本研究針對大鼠功能及病理變化的結(jié)果顯示，與DCM組相比較，DCM+SVST組、DCM+VST 組心臟功能和心肌病理結(jié)構(gòu)得到明顯改善，以LCZ696治療后改善更為明顯，據(jù)此認(rèn)為LCZ696對于DCM治療是有效的，且療效優(yōu)于單獨使用等劑量纈沙坦。

有研究證明，DCM心肌纖維化中的TGF-β1/Smads信號通路有重要作用。在高糖影響下，活化的TGF-β1募集并磷酸化其下游Smad2和Smad3，促進(jìn)纖維化的發(fā)生發(fā)展，而抑制型Smad7通過與Smad2/3競爭性結(jié)合TGF-β1，阻斷Smad2/3的激活，達(dá)到抗纖維化作用[13-14]。本研究結(jié)果顯示，與DCM組大鼠相比較，DCM+SVST組、DCM+VST組均可以下調(diào)TGF-β1表達(dá)，上調(diào)Smad7表達(dá)，進(jìn)而調(diào)節(jié)TGF-β1/Smads通路，減輕心肌纖維化，以DCM+SVST組改變更為明顯。

有研究證實，纈沙坦可通過調(diào)控caspase-3、Bcl-2、Fas/FasL改善DCM心肌細(xì)胞凋亡，其中caspase-3被認(rèn)為是凋亡通路下游的關(guān)鍵水解酶，一旦caspase-3被激活，凋亡將不可避免[15]。Bcl-2通過改變核內(nèi)氧化還原平衡，阻止胞內(nèi)Ca2+內(nèi)流，抑制線粒體膜釋放細(xì)胞色素-C，抑制caspase-3蛋白酶的活化，阻斷細(xì)胞凋亡的進(jìn)程[16]。在本研究中，與DCM組比較，DCM+SVST組、DCM+VST 組Bcl-2的表達(dá)上調(diào)，caspase-3表達(dá)下調(diào)，且DCM+SVST組改變更為明顯；另外，F(xiàn)as/FasL作為細(xì)胞凋亡信號通路之一，在DCM中，F(xiàn)asL與表達(dá)Fas的靶細(xì)胞交聯(lián)后，啟動凋亡信號轉(zhuǎn)導(dǎo)途徑，導(dǎo)致Fas表達(dá)陽性的靶細(xì)胞死亡[17]。本研究證明LCZ696可下調(diào)Fas蛋白表達(dá)，抑制Fas/FasL通路信號轉(zhuǎn)導(dǎo)，減少心肌細(xì)胞凋亡，仍以DCM+SVST組下調(diào)明顯。

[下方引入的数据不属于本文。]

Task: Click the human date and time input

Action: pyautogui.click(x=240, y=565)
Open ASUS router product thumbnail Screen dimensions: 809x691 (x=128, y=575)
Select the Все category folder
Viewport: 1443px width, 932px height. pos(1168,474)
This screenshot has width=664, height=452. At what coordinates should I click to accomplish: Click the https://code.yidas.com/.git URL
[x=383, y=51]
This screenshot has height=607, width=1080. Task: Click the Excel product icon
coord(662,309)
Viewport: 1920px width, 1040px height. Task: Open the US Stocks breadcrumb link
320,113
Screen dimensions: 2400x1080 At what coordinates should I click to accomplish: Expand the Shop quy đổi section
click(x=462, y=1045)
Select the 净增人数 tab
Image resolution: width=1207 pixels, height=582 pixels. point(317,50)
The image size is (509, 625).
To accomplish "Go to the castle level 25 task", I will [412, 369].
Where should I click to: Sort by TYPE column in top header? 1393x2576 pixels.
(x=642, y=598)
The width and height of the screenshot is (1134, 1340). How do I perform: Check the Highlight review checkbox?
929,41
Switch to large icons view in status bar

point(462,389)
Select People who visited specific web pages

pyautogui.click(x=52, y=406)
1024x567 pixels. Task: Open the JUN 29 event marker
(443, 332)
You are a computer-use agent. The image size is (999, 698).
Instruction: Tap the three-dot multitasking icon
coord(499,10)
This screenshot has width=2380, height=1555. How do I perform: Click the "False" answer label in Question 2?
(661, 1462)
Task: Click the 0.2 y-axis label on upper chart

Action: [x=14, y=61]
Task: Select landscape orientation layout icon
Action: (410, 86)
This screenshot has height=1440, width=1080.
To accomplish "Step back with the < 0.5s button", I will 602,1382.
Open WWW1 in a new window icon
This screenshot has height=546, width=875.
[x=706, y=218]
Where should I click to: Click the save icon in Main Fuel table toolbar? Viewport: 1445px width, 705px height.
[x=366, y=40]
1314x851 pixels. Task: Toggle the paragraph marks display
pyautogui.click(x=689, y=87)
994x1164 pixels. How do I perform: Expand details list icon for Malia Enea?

CGRP對于心臟有強(qiáng)大的保護(hù)作用，有學(xué)者認(rèn)為，CGRP水平下降可能是導(dǎo)致心力衰竭的重要原因之一[18]。在本研究中，與DCM組大鼠相比較，LCZ696與纈沙坦均可上調(diào)大鼠心肌中CGRP表達(dá)，LCZ696作用效果明顯優(yōu)于纈沙坦，表明LCZ696中NEPi可協(xié)同上調(diào)CGRP含量，增強(qiáng)對心肌保護(hù)作用。

綜上所述，LCZ696可改善心肌纖維化、降低心肌細(xì)胞異常凋亡，且LCZ696作用效果優(yōu)于等劑量纈沙坦單獨治療。LCZ696治療DCM優(yōu)于ARB的機(jī)制得益于LCZ696中的NEPi增加了CGRP表達(dá)，以協(xié)同、增加RAAS抑制劑作用，通過調(diào)控TGF-β/samds、Bcl-2、caspase-3、Fas/FasL信號通路保護(hù)心肌，可以為DCM臨床治療提供新的靶點。因此，LCZ696亦有可能成為治療DCM的具有巨大潛力的新型藥物。